British Bank of Northern Commerce
- Company type: Private company
- Industry: Financial services
- Founded: February 1912
- Founders: Knut Agathon Wallenberg, Emil Glückstadt, Centralbanken for Norge, Azov-Don Commercial Bank, Banque de Paris et des Pays-Bas
- Defunct: 1920
- Fate: Merged
- Successor: Hambros Bank
- Headquarters: London, United Kingdom
- Area served: Finland
- Products: Investment banking, loans

= British Bank of Northern Commerce =

The British Bank of Northern Commerce was a British investment bank set up to provide financing for Finland after the country achieved its independence from Russia in 1917-18. It operated from its founding in 1912 until it was merged with C.J Hambro & Sons in 1920.

==History==
It was founded in February 1912 by Knut Agathon Wallenberg of the Stockholms Enskilda Bank and Emil Glückstadt of Landmandsbanken (Copenhagen), together with several other banks including Centralbanken for Norge (Christiania), Azov-Don Commercial Bank (Petrograd), and Banque de Paris et des Pays-Bas (Paris). The purpose of the bank was to facilitate trade between the United Kingdom and northern Europe.

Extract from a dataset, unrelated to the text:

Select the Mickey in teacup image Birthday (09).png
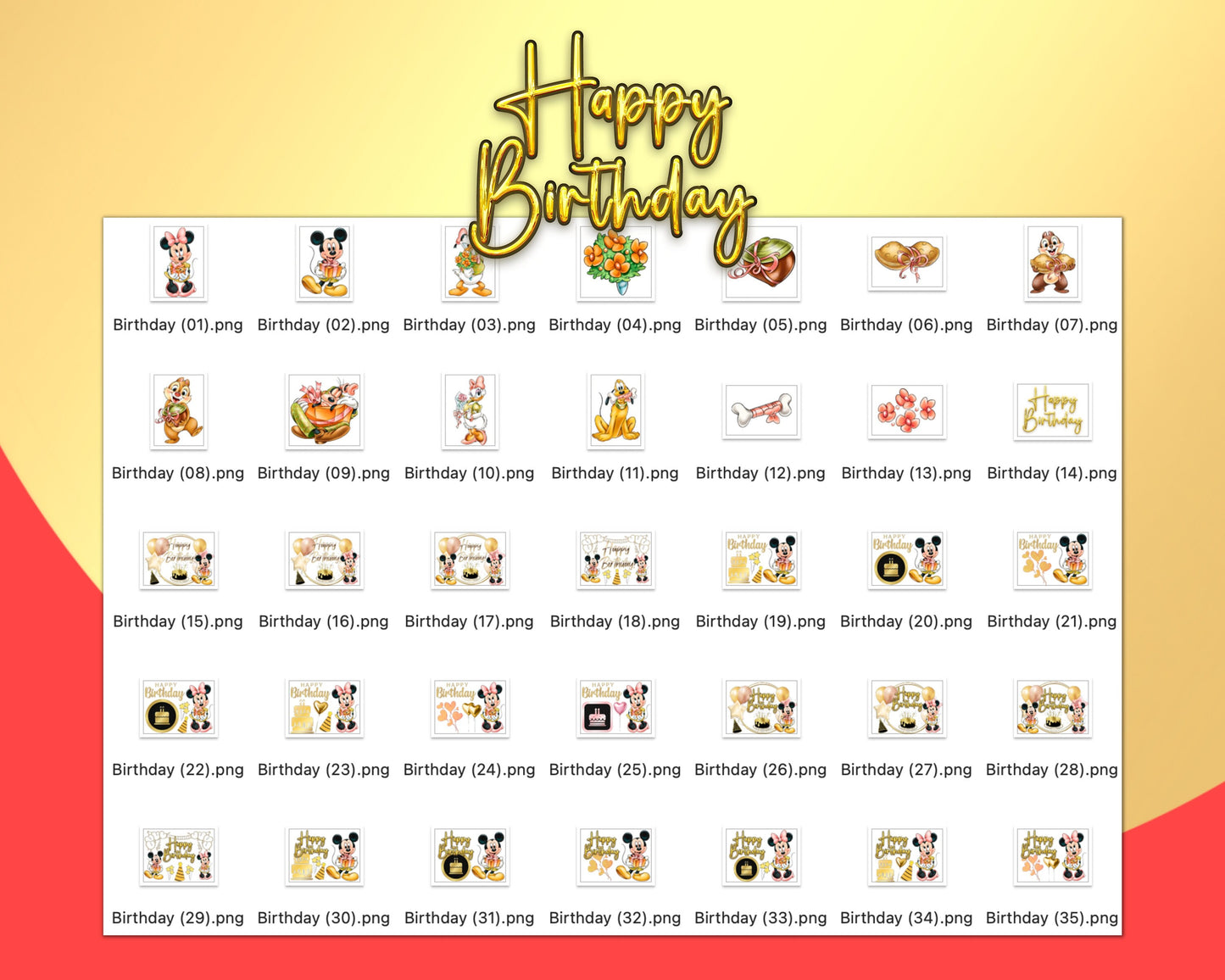 [324, 411]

In June 1919 the bank offered the chairmanship of its board to John Maynard Keynes with the assurance that in return for a salary of £2000 the job would only take a morning a week. Keynes had met Wallenberg and Glückstadt during World War I and the offer was attractive. However, Keynes consulted with several bankers in the City and turned the offer down.

In October 1920 British Bank of Northern Commerce merged with C.J. Hambro & Sons, with the combined bank taking the name Hambros Bank of Northern Commerce. In August 1921 the bank shortened its name to Hambros Bank, in part because it did not want a name that was too limiting.